Bappebti Cegah Uang Haram Masuk Bursa Komoditi

 

JAKARTA, KOMODITI.CO - Para pelaku industri perdagangan berjangka komoditi (PBK) diharapkan menerapkan prinsip kehati-hatian (prudent) terhadap nasabah (investor) sesuai dengan prinsip Customer Due Dilligence (CDD).

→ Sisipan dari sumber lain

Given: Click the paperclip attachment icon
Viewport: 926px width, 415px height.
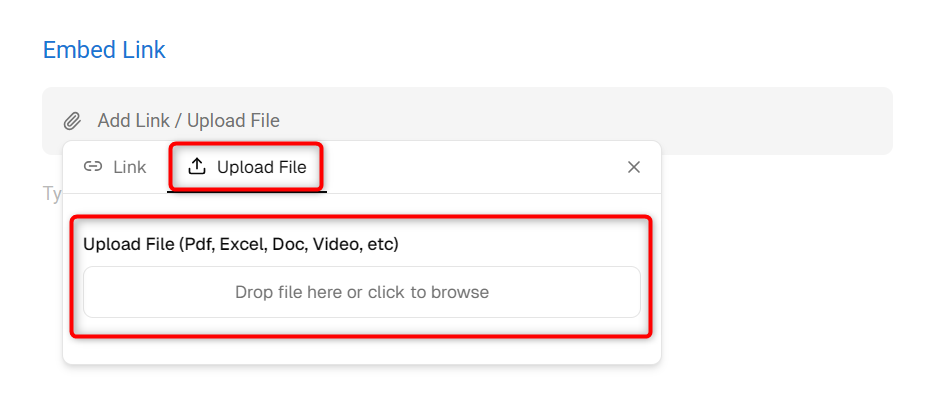Looking at the screenshot, I should (x=72, y=121).
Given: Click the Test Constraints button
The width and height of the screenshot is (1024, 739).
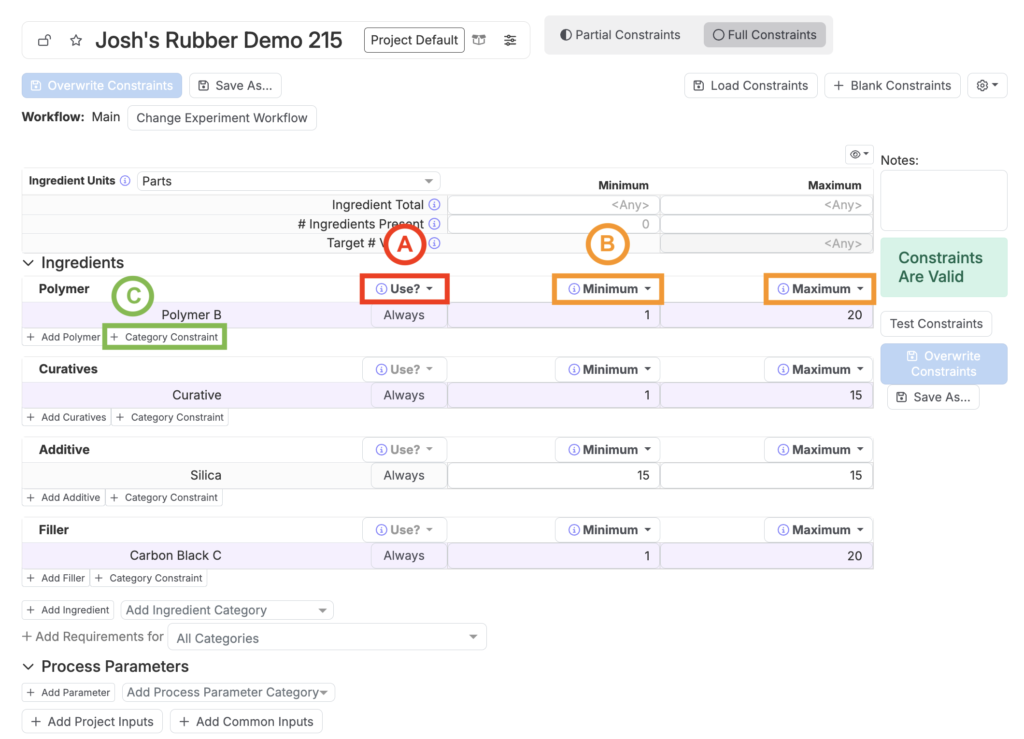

Sebab, menurut Kepala Badan Pengawas Perdagangan Berjangka Komoditi (Bappebti), Kementerian Perdagangan, Bachrul Chairi, pihaknya ingin mencegah agar jangan sampai sumber dana yang berasal dari hasil kejahatan masuk ke dalam industri PBK.
 
Maka, kata Bachrul, untuk mencegah hal tersebut, Bappebti terus memasyarakatkan Peraturan Kepala (Perka) Bappebti Nomor 2 Tahun 2016 tentang Prinsip Mengenal Nasabah oleh Pialang Berjangka. Beleid yang ditetapkan pada 18 Mei 2016 ini bertujuan mendukung program anti pencucian uang (APU) dan pencegahan pendanaan terorisme (PPT).
 
Menurut Bachrul, Perka Bappebti tersebut dibuat dengan mengadopsi rekomendasi dari Financial Action Task Force on Money Laundering (FATF) atau dikenal sebagai Rekomendasi 40+9 FATF.
 
Rekomendasi tersebut juga digunakan oleh masyarakat internasional dalam penilaian terhadap kepatuhan suatu negara terhadap pelaksanaan program APU dan PPT. Terdapat penyesuaian terminologi dari sebelumnya menggunakan terminologi "Know Your Customer (KYC)" atau Prinsip Mengenal Nasabah, berubah menjadi terminologi "CDD/Customer Due Dilligence."
 
"Intinya dengan aturan baru ini perusahaan pialang harus mengetahui siapa nasabahnya. Pialang sejak awal berkewajiban mengkategorikan nasabahnya termasuk yang low risk, medium risk atau high risk. Kriteria tentang nasabah itu sudah ada dalam buku pedoman yang dibikin oleh perusahaan pialang. Bappebti berharap dengan aturan baru ini akan meningkatkan volume transaksi maupun margin nasabah dan pialang," ujar Bachrul kepada pers termasuk komoditi.co usai acara halal bi halal pegawai di lingkungan Bappebti di Jakarta, Selasa (12/7/2016).
 
Bachrul menjelaskan, selama ini Bappebti sudah menerapkan prinsip mengenal nasabah atau Know Your Customer–KYC. "Namun, perlu disesuaikan dengan standar internasional yang lebih komprehensif dalam mendukung upaya pencegahan tindak pidana pencucian uang dan pendanaan terorisme," Bachrul menandaskan.
 
Lebih jauh menurut Bachrul, penggunaan istilah CDD untuk menyempurnakan Prinsip Mengenal Nasabah dalam identifikasi, verifikasi, dan pemantauan nasabah. Kedua, kewajiban pialang berjangka untuk menyusun, memastikan, menerapkan, dan mematuhi pedoman ketentuan Prinsip Mengenal Nasabah. Ketiga, penggunaan pendekatan berdasarkan risiko dalam penerapan program APU dan PPT.
 
Bachrul mengimbau agar seluruh pialang mengimplementasikan ketentuan dalam Perka, agar industri PBK tidak digunakan sebagai sarana pencucian uang dan pendanaan terorisme.
 
Bachrul menambahkan, Bappebti juga telah menggandeng Pusat Pelaporan dan Analisis Transaksi Keuangan (PPATK) mengenai ketentuan implementasinya.
 
"Setelah nasabah kita indikasikan terlibat pencucian uang, maka akan kita laporkan ke pihak PPATK. Jadi filternya tetap di Bappebti. Dengan acuan yang ada, Bappebti bisa memperkirakan sumber dananya dari mana. Kemudian kita minta PPATK untuk menelusuri sumber dana nasabah ini, kalau terbukti Bappebti langsung melakukan pembekuan dana nasabah," paparnya.
 
Tentang kemungkinan pencucian uang dari bisnis narkoba, Bappebti menilai uang hasil kejahatan dari bisnis narkoba dan pembiayaan terorisme merupakan dua hal yang sama-sama berbahaya dengan lingkungan yang berbeda. "Namun dalam konteks Perka Bappebti kita ingin mencegah movement uang-uang haram itu tidak masuk ke dalam industri PBK," Bachrul kembali menegaskan.